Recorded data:

****************************************

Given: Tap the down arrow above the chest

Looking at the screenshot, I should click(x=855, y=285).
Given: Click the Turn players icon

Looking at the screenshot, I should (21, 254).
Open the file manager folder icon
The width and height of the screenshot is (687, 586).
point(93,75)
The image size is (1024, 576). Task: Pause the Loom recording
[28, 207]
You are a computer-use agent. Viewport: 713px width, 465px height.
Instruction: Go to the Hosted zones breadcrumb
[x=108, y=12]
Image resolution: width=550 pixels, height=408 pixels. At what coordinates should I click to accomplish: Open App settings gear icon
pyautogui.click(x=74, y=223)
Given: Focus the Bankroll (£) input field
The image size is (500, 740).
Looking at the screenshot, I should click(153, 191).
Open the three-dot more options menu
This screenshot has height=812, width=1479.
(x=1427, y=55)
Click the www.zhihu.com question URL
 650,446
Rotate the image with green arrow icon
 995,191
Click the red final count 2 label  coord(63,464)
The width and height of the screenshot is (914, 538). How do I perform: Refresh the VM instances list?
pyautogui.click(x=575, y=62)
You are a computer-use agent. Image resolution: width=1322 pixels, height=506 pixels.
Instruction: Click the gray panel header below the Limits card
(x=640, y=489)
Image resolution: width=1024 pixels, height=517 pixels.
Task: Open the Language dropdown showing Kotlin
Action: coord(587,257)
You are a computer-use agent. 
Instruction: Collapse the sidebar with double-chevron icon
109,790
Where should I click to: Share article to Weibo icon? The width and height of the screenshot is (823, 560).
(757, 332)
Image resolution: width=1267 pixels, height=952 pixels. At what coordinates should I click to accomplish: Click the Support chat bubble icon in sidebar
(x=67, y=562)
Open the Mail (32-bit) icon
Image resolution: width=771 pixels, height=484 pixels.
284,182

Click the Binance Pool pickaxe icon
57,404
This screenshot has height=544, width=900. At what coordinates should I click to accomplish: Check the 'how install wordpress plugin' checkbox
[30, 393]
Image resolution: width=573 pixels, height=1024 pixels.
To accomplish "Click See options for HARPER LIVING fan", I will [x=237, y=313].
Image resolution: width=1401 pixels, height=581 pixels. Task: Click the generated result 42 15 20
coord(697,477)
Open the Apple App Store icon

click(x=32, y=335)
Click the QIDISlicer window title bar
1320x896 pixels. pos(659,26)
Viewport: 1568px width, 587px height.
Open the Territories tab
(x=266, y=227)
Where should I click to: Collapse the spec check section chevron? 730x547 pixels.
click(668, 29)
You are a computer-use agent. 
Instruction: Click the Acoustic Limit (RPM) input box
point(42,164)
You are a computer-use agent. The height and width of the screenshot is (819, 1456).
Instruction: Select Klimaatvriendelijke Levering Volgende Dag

****************************************

[Task goal] All records above must be printed again, exactly.

[Response box]
Given: Tap the down arrow above the chest

Looking at the screenshot, I should click(x=855, y=285).
Given: Click the Turn players icon

Looking at the screenshot, I should (21, 254).
Open the file manager folder icon
The width and height of the screenshot is (687, 586).
point(93,75)
The image size is (1024, 576). Task: Pause the Loom recording
[28, 207]
You are a computer-use agent. Viewport: 713px width, 465px height.
Instruction: Go to the Hosted zones breadcrumb
[x=108, y=12]
Image resolution: width=550 pixels, height=408 pixels. At what coordinates should I click to accomplish: Open App settings gear icon
pyautogui.click(x=74, y=223)
Given: Focus the Bankroll (£) input field
The image size is (500, 740).
Looking at the screenshot, I should click(153, 191).
Open the three-dot more options menu
This screenshot has height=812, width=1479.
(x=1427, y=55)
Click the www.zhihu.com question URL
 650,446
Rotate the image with green arrow icon
 995,191
Click the red final count 2 label  coord(63,464)
The width and height of the screenshot is (914, 538). How do I perform: Refresh the VM instances list?
pyautogui.click(x=575, y=62)
You are a computer-use agent. Image resolution: width=1322 pixels, height=506 pixels.
Instruction: Click the gray panel header below the Limits card
(x=640, y=489)
Image resolution: width=1024 pixels, height=517 pixels.
Task: Open the Language dropdown showing Kotlin
Action: coord(587,257)
You are a computer-use agent. 
Instruction: Collapse the sidebar with double-chevron icon
109,790
Where should I click to: Share article to Weibo icon? The width and height of the screenshot is (823, 560).
(757, 332)
Image resolution: width=1267 pixels, height=952 pixels. At what coordinates should I click to accomplish: Click the Support chat bubble icon in sidebar
(x=67, y=562)
Open the Mail (32-bit) icon
Image resolution: width=771 pixels, height=484 pixels.
284,182

Click the Binance Pool pickaxe icon
57,404
This screenshot has height=544, width=900. At what coordinates should I click to accomplish: Check the 'how install wordpress plugin' checkbox
[30, 393]
Image resolution: width=573 pixels, height=1024 pixels.
To accomplish "Click See options for HARPER LIVING fan", I will [x=237, y=313].
Image resolution: width=1401 pixels, height=581 pixels. Task: Click the generated result 42 15 20
coord(697,477)
Open the Apple App Store icon

click(x=32, y=335)
Click the QIDISlicer window title bar
1320x896 pixels. pos(659,26)
Viewport: 1568px width, 587px height.
Open the Territories tab
(x=266, y=227)
Where should I click to: Collapse the spec check section chevron? 730x547 pixels.
click(668, 29)
You are a computer-use agent. 
Instruction: Click the Acoustic Limit (RPM) input box
point(42,164)
You are a computer-use agent. The height and width of the screenshot is (819, 1456).
Instruction: Select Klimaatvriendelijke Levering Volgende Dag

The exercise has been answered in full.